Portugal : Un îlot de gauche dans un océan libéral ?

Dans une Europe où la droite progresse, le succès du PS portugais depuis 2015 apparaît comme un petit miracle. Pourtant, les années de rigueur se font encore sentir.

M erci António pour une présidence incroyablement réussie. » La présidente de la Commission européenne, Ursula von der Leyen, n’a pas mégoté lors de la conférence de presse qui suivait le dernier Conseil européen de la présidence portugaise de l’Union européenne, le 25 juin. Sur le papier pourtant, cette présidence tournante du Premier ministre portugais s’annonçait comme un gros morceau, avec la ratification du plan de relance européen en ligne de mire.

Tout semble réussir à António Costa, à la tête du Portugal depuis 2015. Le Premier ministre peut même se targuer d’être l’un des rares dirigeants européens issus d’un parti de gauche. Mieux encore : le Parti socialiste (PS), dont il est issu, dirige le pays depuis six ans, sans pour autant avoir la majorité absolue. « Et le PS a toutes les chances de remporter les élections municipales fin septembre, la droite étant en trop mauvais état », prédit Ana Gomes, cadre du parti.

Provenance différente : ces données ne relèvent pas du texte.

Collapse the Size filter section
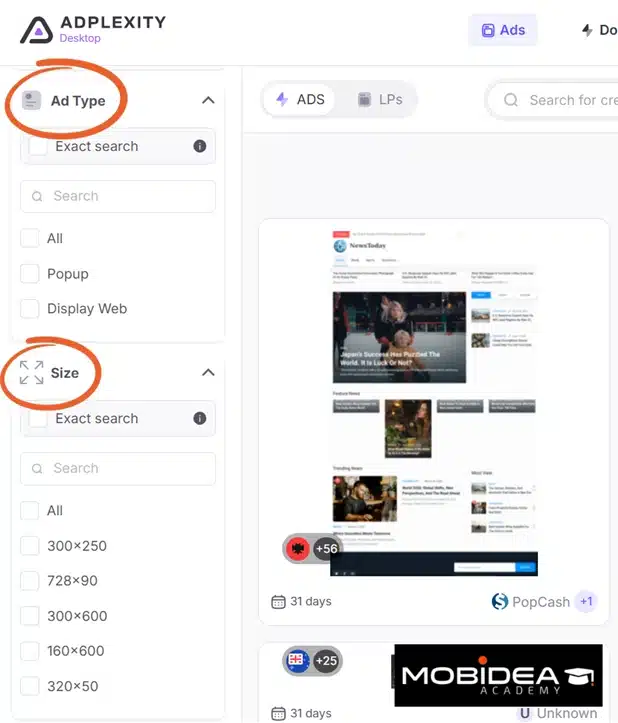The image size is (618, 723). pyautogui.click(x=208, y=372)
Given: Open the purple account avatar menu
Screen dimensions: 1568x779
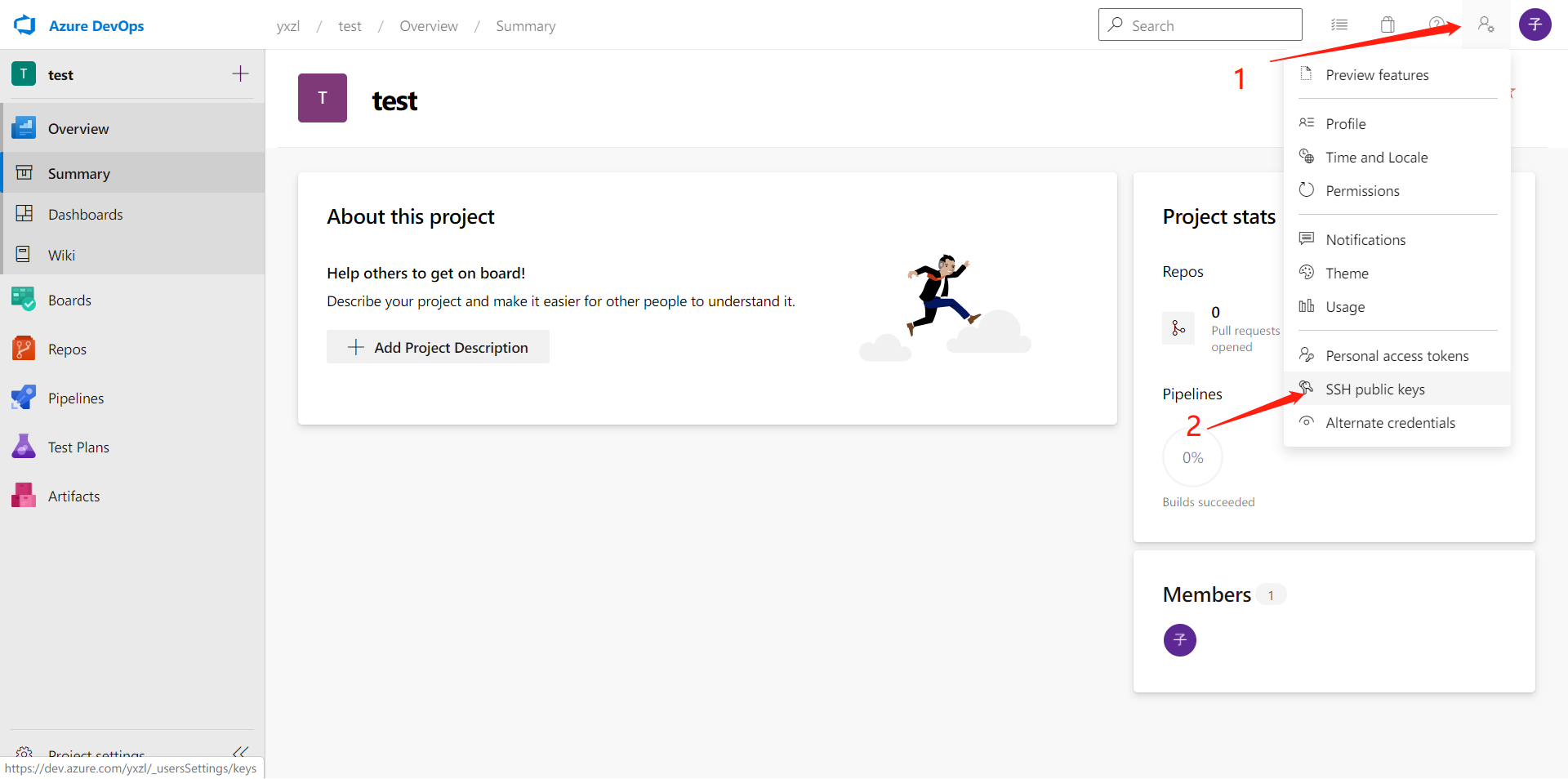Looking at the screenshot, I should point(1535,25).
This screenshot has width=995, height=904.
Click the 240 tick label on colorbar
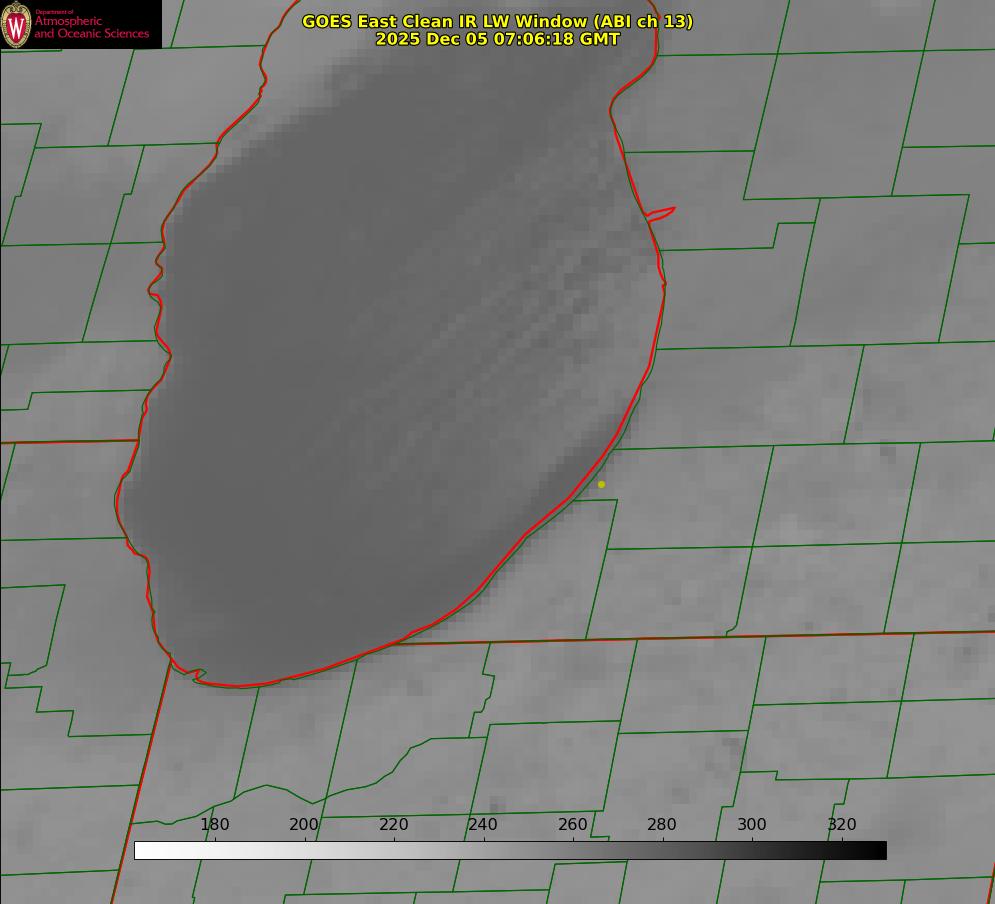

L’échec de cette ancienne députée européenne à la présidence de la République en janvier dernier pourrait être l’une des seules ombres de l’insolente réussite d’António Costa… si seulement celui-ci l’avait soutenue. « Il a préféré aider la droite en accordant son soutien à Marcelo Rebelo de Sousa, ancien président du Parti social-démocrate, regrette Ana Gomes_. Ça en dit long ! »_ Soutenir la droite plutôt qu’une représentante de l’aile gauche de son parti, le Premier ministre socialiste n’est plus à ça près. Après les législatives de 2019, Costa s’est débarrassé de la gauche radicale en mettant fin à la « geringonça » – le « machin », le « truc » en portugais –, l’alliance qui le liait au Bloc de gauche et au Parti communiste (PC). Depuis, le socialiste n’hésite pas à chercher à droite la majorité qui lui manque parfois au Parlement.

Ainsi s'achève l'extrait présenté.